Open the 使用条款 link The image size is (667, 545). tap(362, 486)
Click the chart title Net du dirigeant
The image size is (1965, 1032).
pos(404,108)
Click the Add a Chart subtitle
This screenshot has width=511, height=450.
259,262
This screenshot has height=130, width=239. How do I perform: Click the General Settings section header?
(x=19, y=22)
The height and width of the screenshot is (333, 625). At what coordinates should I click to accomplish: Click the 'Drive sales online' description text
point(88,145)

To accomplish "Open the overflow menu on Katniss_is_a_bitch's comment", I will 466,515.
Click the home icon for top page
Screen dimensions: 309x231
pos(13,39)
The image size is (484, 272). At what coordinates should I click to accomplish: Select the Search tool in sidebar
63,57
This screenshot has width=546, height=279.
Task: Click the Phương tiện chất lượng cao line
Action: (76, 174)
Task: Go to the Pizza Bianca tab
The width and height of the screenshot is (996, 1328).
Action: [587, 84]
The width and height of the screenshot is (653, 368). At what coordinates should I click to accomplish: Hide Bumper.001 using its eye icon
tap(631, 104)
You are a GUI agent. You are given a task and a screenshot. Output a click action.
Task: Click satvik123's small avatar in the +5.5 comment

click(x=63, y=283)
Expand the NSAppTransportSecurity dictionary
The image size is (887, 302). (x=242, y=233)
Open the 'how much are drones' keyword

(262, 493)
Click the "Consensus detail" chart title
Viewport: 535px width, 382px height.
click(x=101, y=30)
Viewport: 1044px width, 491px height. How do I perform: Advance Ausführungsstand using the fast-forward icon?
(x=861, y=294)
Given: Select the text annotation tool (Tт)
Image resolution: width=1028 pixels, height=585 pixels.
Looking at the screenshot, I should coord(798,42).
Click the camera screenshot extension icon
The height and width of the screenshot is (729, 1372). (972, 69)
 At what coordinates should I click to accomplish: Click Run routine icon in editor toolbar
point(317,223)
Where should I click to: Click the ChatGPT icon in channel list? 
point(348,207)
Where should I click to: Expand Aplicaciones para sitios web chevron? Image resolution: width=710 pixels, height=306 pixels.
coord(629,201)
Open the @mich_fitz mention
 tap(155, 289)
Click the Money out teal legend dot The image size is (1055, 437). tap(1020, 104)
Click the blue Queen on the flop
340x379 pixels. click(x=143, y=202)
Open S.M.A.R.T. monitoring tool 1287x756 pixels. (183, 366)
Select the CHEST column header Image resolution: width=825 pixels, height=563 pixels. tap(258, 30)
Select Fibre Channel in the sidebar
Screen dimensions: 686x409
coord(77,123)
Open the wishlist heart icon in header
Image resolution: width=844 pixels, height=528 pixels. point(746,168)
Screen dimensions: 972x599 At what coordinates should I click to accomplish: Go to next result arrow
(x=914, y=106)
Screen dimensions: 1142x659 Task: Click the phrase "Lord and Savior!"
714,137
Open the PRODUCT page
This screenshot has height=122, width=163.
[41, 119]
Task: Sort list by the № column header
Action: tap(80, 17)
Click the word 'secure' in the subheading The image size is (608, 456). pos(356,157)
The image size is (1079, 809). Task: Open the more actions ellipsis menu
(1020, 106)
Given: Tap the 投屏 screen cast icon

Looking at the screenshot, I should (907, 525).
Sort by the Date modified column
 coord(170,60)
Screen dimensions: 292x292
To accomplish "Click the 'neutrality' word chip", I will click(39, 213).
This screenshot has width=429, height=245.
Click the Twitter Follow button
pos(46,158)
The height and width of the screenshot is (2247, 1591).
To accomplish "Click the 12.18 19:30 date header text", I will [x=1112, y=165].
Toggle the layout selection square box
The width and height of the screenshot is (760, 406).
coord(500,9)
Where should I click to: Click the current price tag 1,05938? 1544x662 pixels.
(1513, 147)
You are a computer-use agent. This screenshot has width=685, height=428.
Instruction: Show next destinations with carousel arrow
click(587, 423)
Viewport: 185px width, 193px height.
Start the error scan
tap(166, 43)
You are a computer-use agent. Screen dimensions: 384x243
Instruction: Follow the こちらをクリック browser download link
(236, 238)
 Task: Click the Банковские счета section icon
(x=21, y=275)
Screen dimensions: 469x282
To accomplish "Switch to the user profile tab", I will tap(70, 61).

☆ ☆ ☆ ☆

» **WHAT TO PRODUCE**
Print the material word for word, with nothing left out.

» **TASK RESPONSE**
Open the 使用条款 link The image size is (667, 545). tap(362, 486)
Click the chart title Net du dirigeant
The image size is (1965, 1032).
pos(404,108)
Click the Add a Chart subtitle
This screenshot has width=511, height=450.
259,262
This screenshot has height=130, width=239. How do I perform: Click the General Settings section header?
(x=19, y=22)
The height and width of the screenshot is (333, 625). At what coordinates should I click to accomplish: Click the 'Drive sales online' description text
point(88,145)

To accomplish "Open the overflow menu on Katniss_is_a_bitch's comment", I will 466,515.
Click the home icon for top page
Screen dimensions: 309x231
pos(13,39)
The image size is (484, 272). At what coordinates should I click to accomplish: Select the Search tool in sidebar
63,57
This screenshot has width=546, height=279.
Task: Click the Phương tiện chất lượng cao line
Action: (76, 174)
Task: Go to the Pizza Bianca tab
The width and height of the screenshot is (996, 1328).
Action: [587, 84]
The width and height of the screenshot is (653, 368). At what coordinates should I click to accomplish: Hide Bumper.001 using its eye icon
tap(631, 104)
You are a GUI agent. You are given a task and a screenshot. Output a click action.
Task: Click satvik123's small avatar in the +5.5 comment

click(x=63, y=283)
Expand the NSAppTransportSecurity dictionary
The image size is (887, 302). (x=242, y=233)
Open the 'how much are drones' keyword

(262, 493)
Click the "Consensus detail" chart title
Viewport: 535px width, 382px height.
click(x=101, y=30)
Viewport: 1044px width, 491px height. How do I perform: Advance Ausführungsstand using the fast-forward icon?
(x=861, y=294)
Given: Select the text annotation tool (Tт)
Image resolution: width=1028 pixels, height=585 pixels.
Looking at the screenshot, I should coord(798,42).
Click the camera screenshot extension icon
The height and width of the screenshot is (729, 1372). (972, 69)
 At what coordinates should I click to accomplish: Click Run routine icon in editor toolbar
point(317,223)
Where should I click to: Click the ChatGPT icon in channel list? 
point(348,207)
Where should I click to: Expand Aplicaciones para sitios web chevron? Image resolution: width=710 pixels, height=306 pixels.
coord(629,201)
Open the @mich_fitz mention
 tap(155, 289)
Click the Money out teal legend dot The image size is (1055, 437). tap(1020, 104)
Click the blue Queen on the flop
340x379 pixels. click(x=143, y=202)
Open S.M.A.R.T. monitoring tool 1287x756 pixels. (183, 366)
Select the CHEST column header Image resolution: width=825 pixels, height=563 pixels. tap(258, 30)
Select Fibre Channel in the sidebar
Screen dimensions: 686x409
coord(77,123)
Open the wishlist heart icon in header
Image resolution: width=844 pixels, height=528 pixels. point(746,168)
Screen dimensions: 972x599 At what coordinates should I click to accomplish: Go to next result arrow
(x=914, y=106)
Screen dimensions: 1142x659 Task: Click the phrase "Lord and Savior!"
714,137
Open the PRODUCT page
This screenshot has height=122, width=163.
[41, 119]
Task: Sort list by the № column header
Action: tap(80, 17)
Click the word 'secure' in the subheading The image size is (608, 456). pos(356,157)
The image size is (1079, 809). Task: Open the more actions ellipsis menu
(1020, 106)
Given: Tap the 投屏 screen cast icon

Looking at the screenshot, I should (907, 525).
Sort by the Date modified column
 coord(170,60)
Screen dimensions: 292x292
To accomplish "Click the 'neutrality' word chip", I will click(39, 213).
This screenshot has width=429, height=245.
Click the Twitter Follow button
pos(46,158)
The height and width of the screenshot is (2247, 1591).
To accomplish "Click the 12.18 19:30 date header text", I will [x=1112, y=165].
Toggle the layout selection square box
The width and height of the screenshot is (760, 406).
coord(500,9)
Where should I click to: Click the current price tag 1,05938? 1544x662 pixels.
(1513, 147)
You are a computer-use agent. This screenshot has width=685, height=428.
Instruction: Show next destinations with carousel arrow
click(587, 423)
Viewport: 185px width, 193px height.
Start the error scan
tap(166, 43)
You are a computer-use agent. Screen dimensions: 384x243
Instruction: Follow the こちらをクリック browser download link
(236, 238)
 Task: Click the Банковские счета section icon
(x=21, y=275)
Screen dimensions: 469x282
To accomplish "Switch to the user profile tab", I will tap(70, 61).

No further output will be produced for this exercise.